- PAGE EXCERPT:
# # # # #

The law firm of McGuire Wood & Bissette on Patton Avenue has installed motion detectors and cameras inside and outside.

“We had little to no security in our building five years ago,” said Andrew Atherton, an attorney in the firm. “We’ve added locks and codes to all the internal doors … We’ve had a few incidents of people coming into our building and stairwells and having to kind of get them out on our own.”

The firm has had two break-ins in the past year and a half, windows broken and graffiti. The lawyers switched parking lots for employees about two years ago because of transients and “needles in the parking lot consistently,” Atherton said.

“That’s become a bigger struggle for us, just feeling like our staff is safe in the early morning hours or late afternoon,” he said. Employees have reported “folks sort of approaching them.”

“We had a client that had a knife drawn on them walking just from our building to the parking lot, which is about a block,” he said.

The law firm now recommends that staff pair up when they leave, and adopted a policy for lawyers staying after hours to escort employees out. “We don’t want our staff members leaving the building by themselves,” Atherton said.

McGuire Wood & Bissette has been downtown since 1894, and Atherton came to Asheville in 2005. “We’ve had folks that I would say are homeless around town since I’ve been in Asheville, but the folks that are downtown lately seem to have more mental illness,” he said.

“Right across the street from our building, somebody was defecating in the mulch,” he said. “Our managing partner walked out the other night and two people were naked and maybe engaged in sexual intercourse.”

‘Completely On Our Own’

The store managers at Urban Outfitters at Haywood and College streets said they routinely clear out people sleeping in the large entryway and clean up what’s left behind: needles, human waste and food containers.

“There was a man shooting up on the sidewalk,” said Stacie Ziele, store manager. Employees have been documenting their encounters, and Ziele shared some withAsheville Watchdog.

  • “Person with mental illness came in repeatedly (upwards of 20 times a day), would walk in, put product on and dance around. Escalated to” yelling.
  • A known shoplifter tried to enter the store daily and once followed a manager “while walking to car.”

# # # # #

- SOURCE MATERIAL:
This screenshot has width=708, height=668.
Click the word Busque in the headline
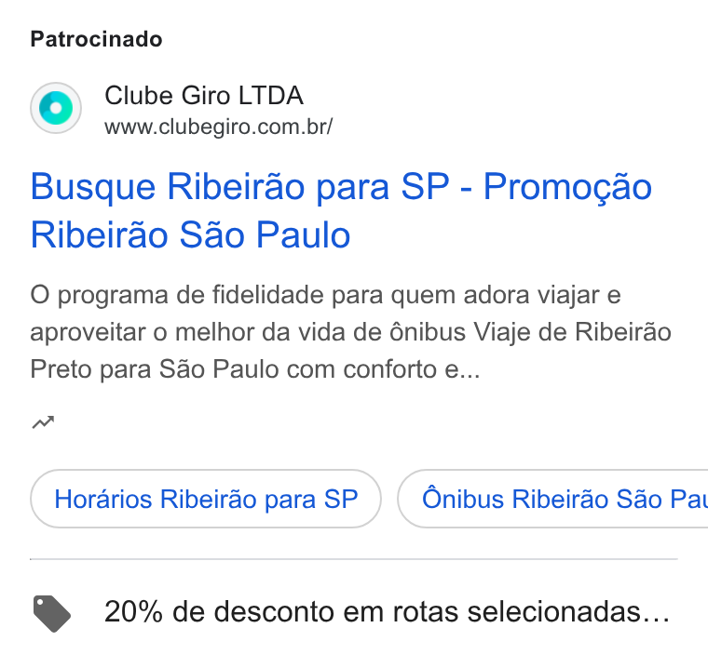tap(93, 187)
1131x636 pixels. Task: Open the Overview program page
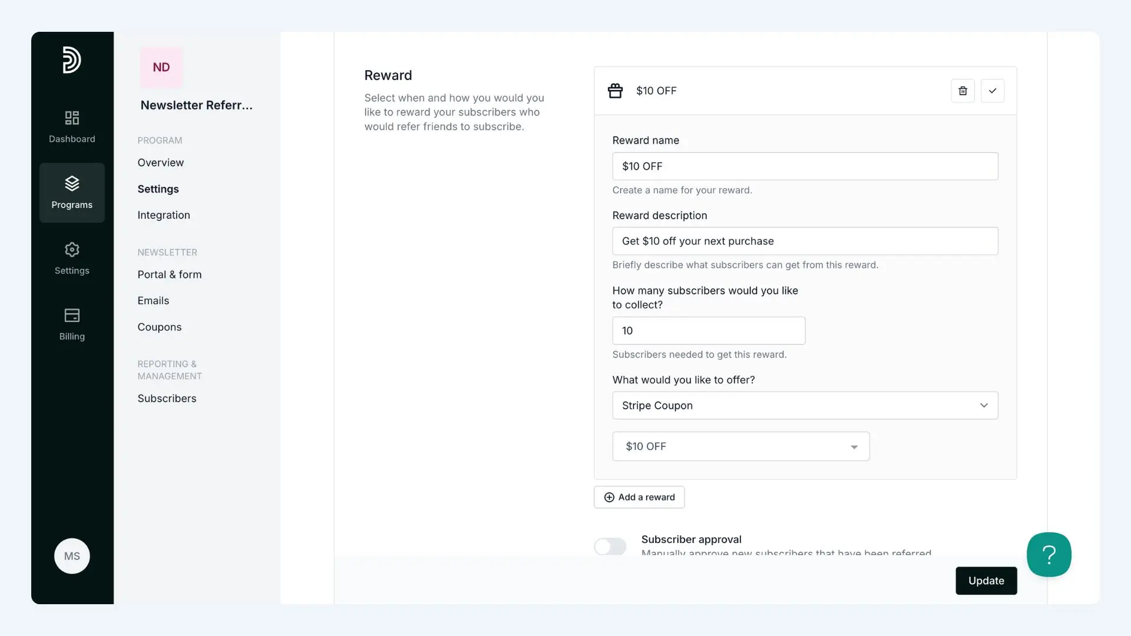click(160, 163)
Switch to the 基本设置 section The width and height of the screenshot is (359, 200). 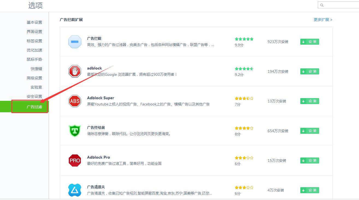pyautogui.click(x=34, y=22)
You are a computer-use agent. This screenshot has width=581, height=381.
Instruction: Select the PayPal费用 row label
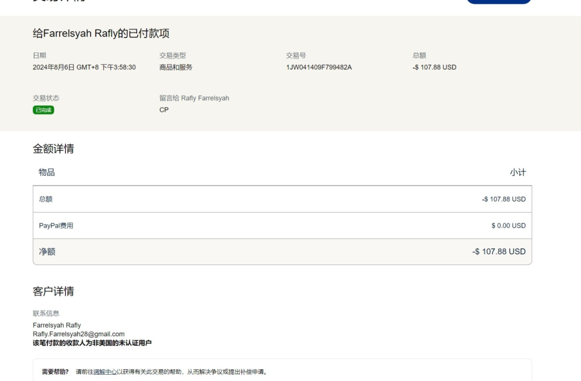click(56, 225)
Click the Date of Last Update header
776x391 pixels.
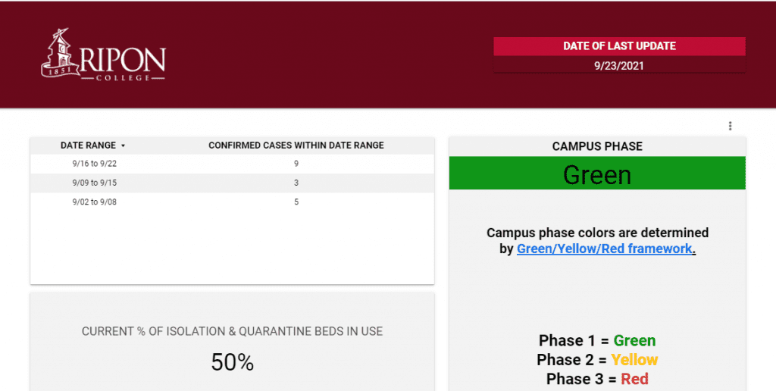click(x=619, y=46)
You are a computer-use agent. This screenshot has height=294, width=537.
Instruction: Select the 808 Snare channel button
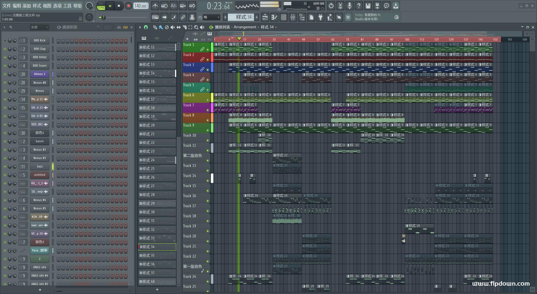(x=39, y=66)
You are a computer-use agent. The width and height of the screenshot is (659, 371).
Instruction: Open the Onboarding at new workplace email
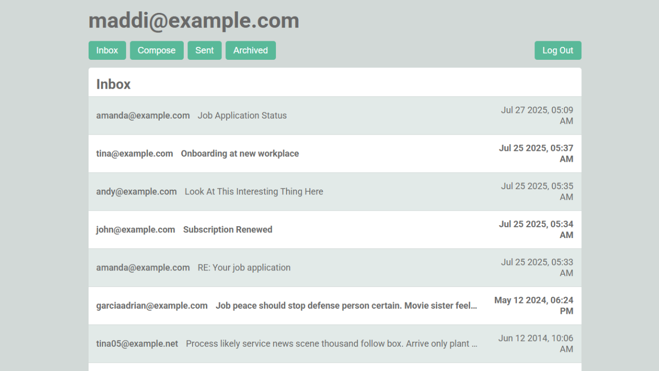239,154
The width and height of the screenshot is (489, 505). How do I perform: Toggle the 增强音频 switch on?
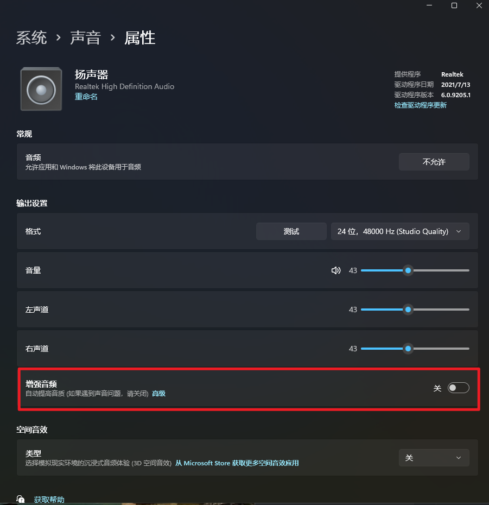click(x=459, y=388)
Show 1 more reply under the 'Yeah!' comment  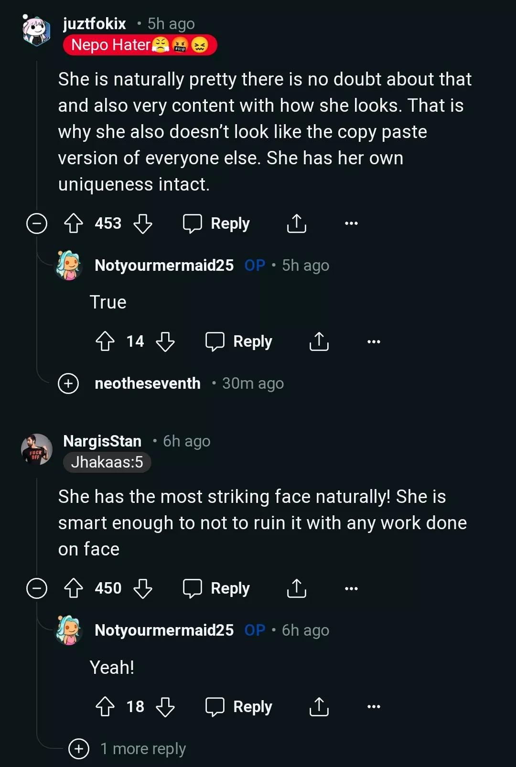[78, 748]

# # # # #

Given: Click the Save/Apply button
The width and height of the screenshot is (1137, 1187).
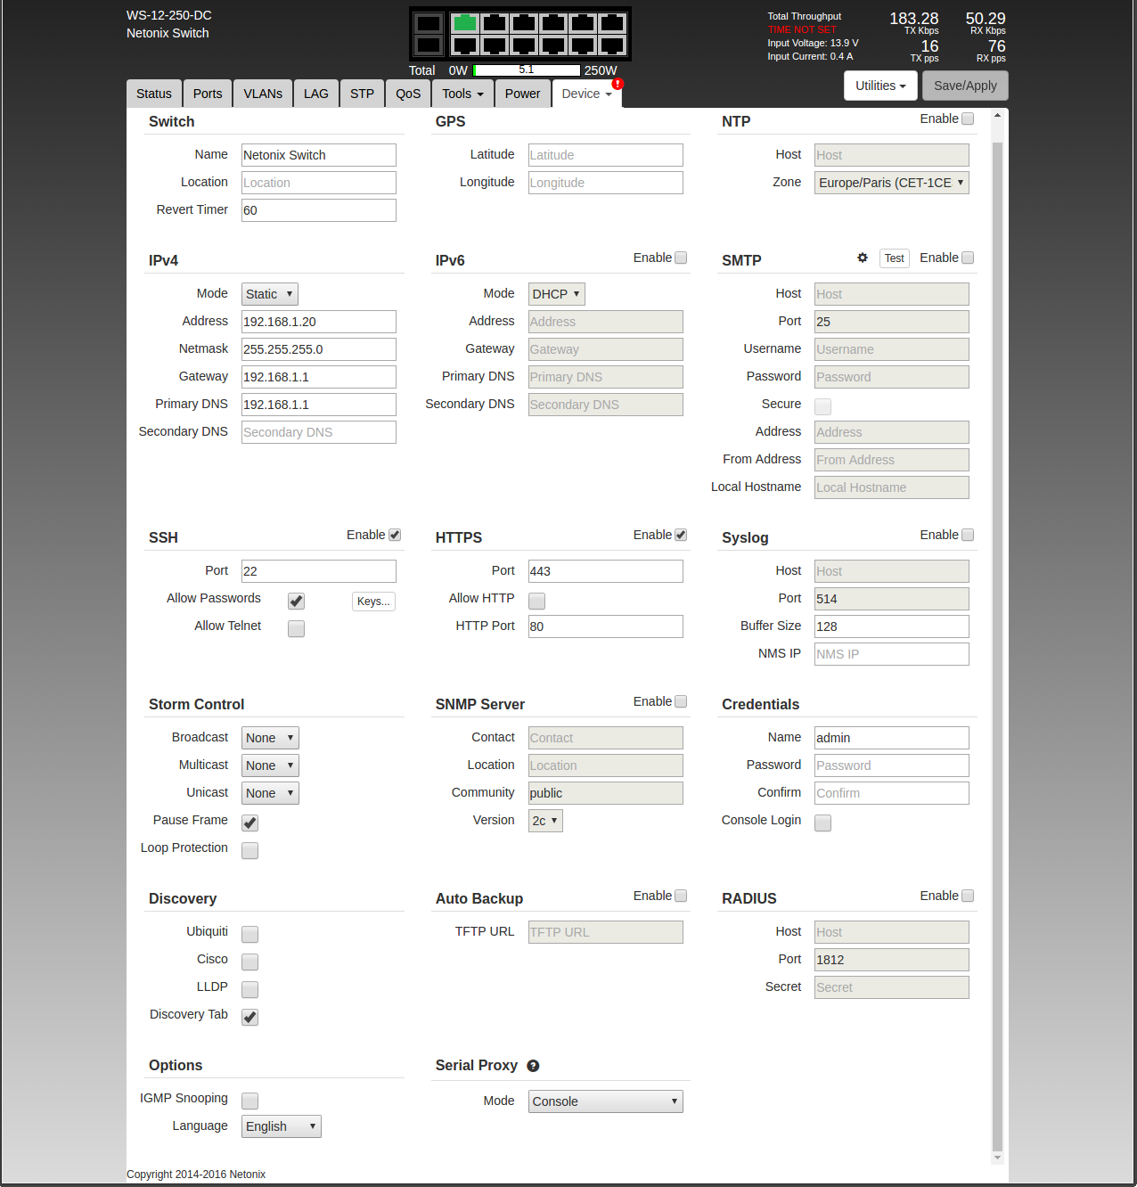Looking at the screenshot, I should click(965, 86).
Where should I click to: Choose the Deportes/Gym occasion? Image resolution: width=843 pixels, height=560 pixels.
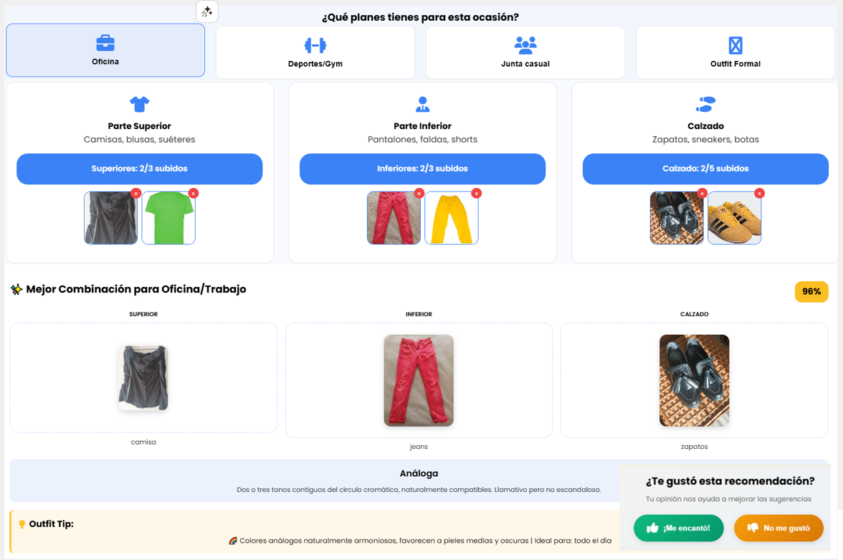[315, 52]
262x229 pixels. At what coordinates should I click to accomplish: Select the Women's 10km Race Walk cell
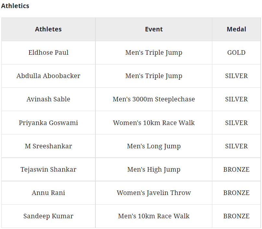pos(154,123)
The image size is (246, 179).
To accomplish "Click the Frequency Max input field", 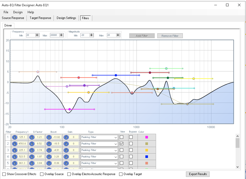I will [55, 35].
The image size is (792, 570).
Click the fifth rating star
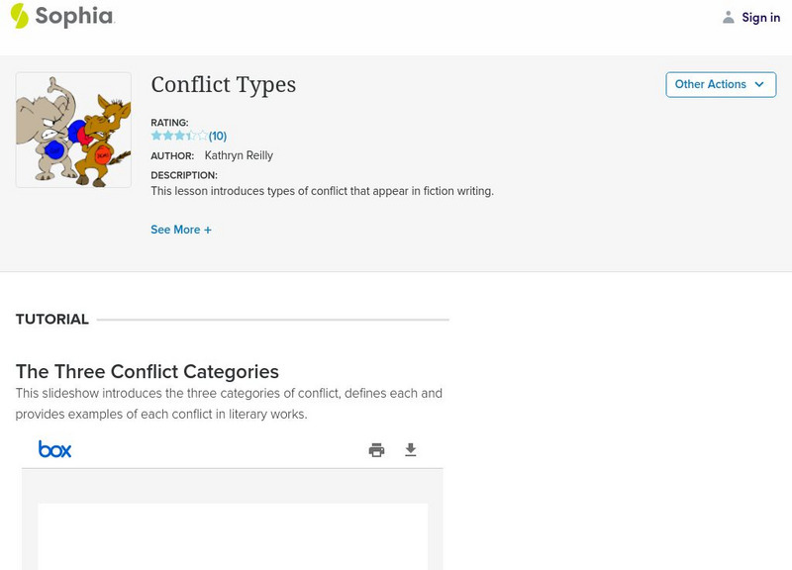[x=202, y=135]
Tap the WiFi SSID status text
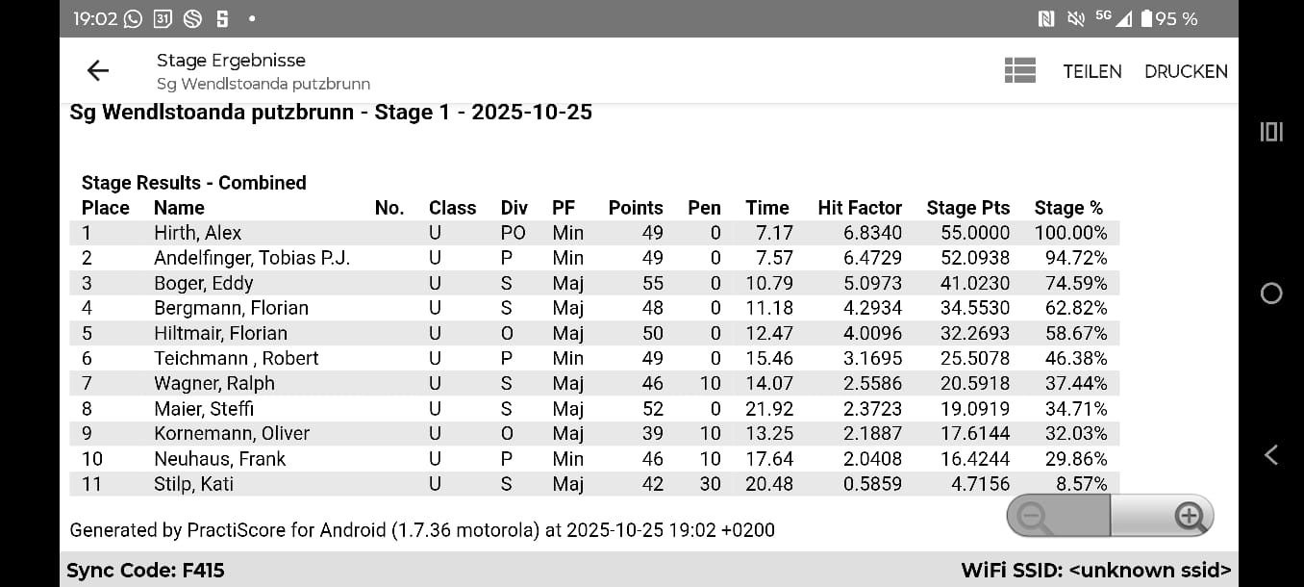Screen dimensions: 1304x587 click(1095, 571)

# # # # #

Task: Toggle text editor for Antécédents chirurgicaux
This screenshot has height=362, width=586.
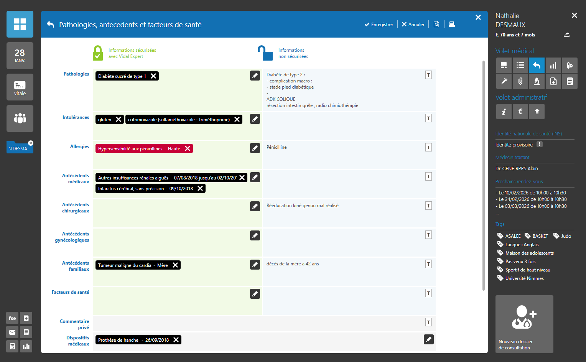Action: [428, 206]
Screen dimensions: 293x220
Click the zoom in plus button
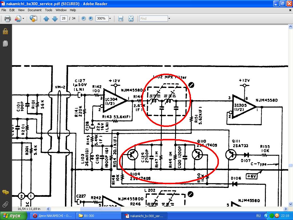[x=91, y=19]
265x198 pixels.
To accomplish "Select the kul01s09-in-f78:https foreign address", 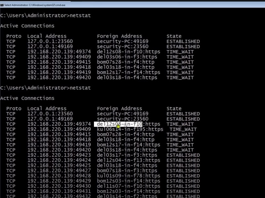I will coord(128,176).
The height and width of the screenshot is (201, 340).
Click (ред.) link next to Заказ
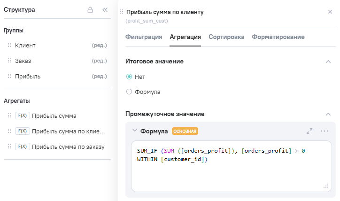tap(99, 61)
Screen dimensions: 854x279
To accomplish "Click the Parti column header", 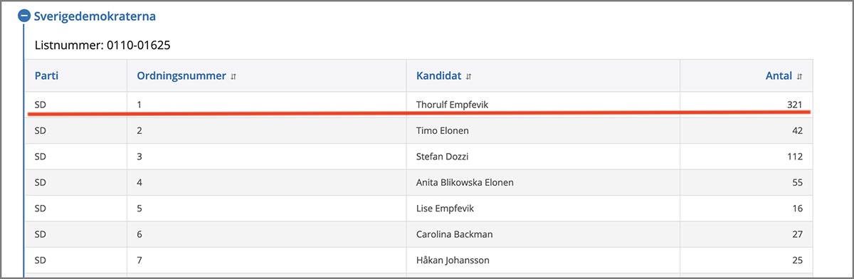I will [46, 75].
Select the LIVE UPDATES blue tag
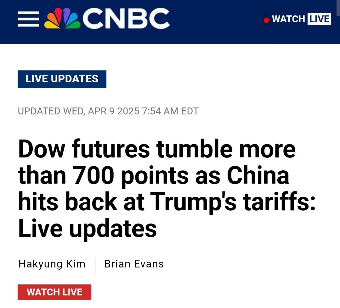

# # # # #

- REQUIRED TASKS:
1. In the downtown Asheville excerpt, since what year has McGuire Wood & Bissette been downtown?
2. List the things that the Urban Outfitters store managers clean up after people sleep in the entryway, according to the downtown Asheville excerpt.
3. Give the stretch of the downtown Asheville excerpt from "The store managers" through "and food containers." again, swapping "entryway" for "vestibule".

- OUTPUTS BY TASK:
1. Since 1894.

2. Needles, human waste, and food containers.

3.
The store managers at Urban Outfitters at Haywood and College streets said they routinely clear out people sleeping in the large vestibule and clean up what’s left behind: needles, human waste and food containers.